The fallout from the Panama Papers continued with the publication of a further consultation by the UK Government on its proposed corporate tax evasion offence.  The offence will introduce criminal liability for organisations who fail to prevent their associated persons from facilitating tax evasion, including employees, subsidiaries, professional advisors or any other person performing a service on their behalf. 

The proposed offences will have a broad extra-territorial reach.  UK businesses may find themselves liable not only for their failure to prevent facilitation of tax evasion domestically, but also for foreign tax evasion offences.

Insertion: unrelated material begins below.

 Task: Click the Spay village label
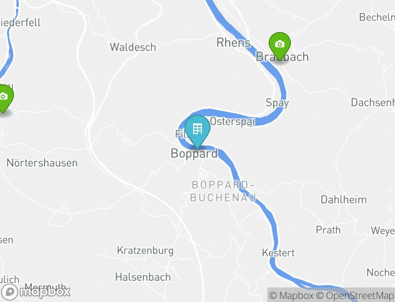277,103
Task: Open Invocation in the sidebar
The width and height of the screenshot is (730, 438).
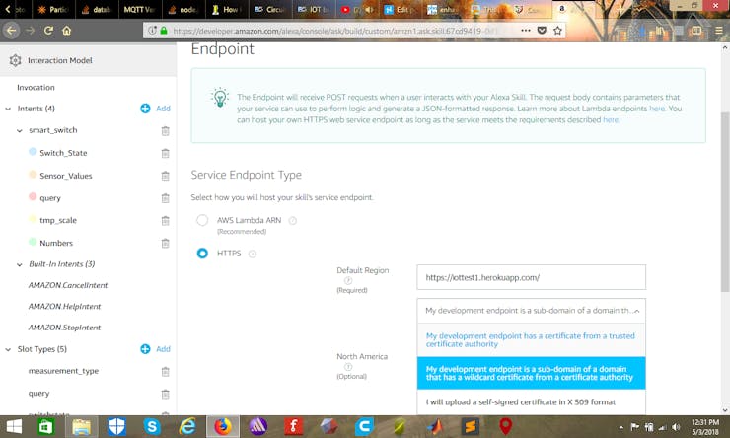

Overseas companies will similarly be caught where they fail to prevent facilitation of UK tax evasion, or foreign tax evasion where part of the offence takes place within the UK.

Defences are available where organisations can demonstrate that they have reasonable prevention procedures in place or that it is unreasonable in the circumstances to have prevention procedures in place.  Draft guidance makes clear that reasonableness is judged by the scale and level of risk faced by the business, meaning large organisations and those with cross-border operations will be expected to have significant controls in place.  Financial institutions will be particularly affected, with the offence adding to the plethora of regulations with which they must already comply.

The proposed offence provides businesses with a range of issues to consider including not only the implementation of internal controls, but also on the tax evasion risks associated with proposed expansions, M&A transactions, joint ventures and other investment activities.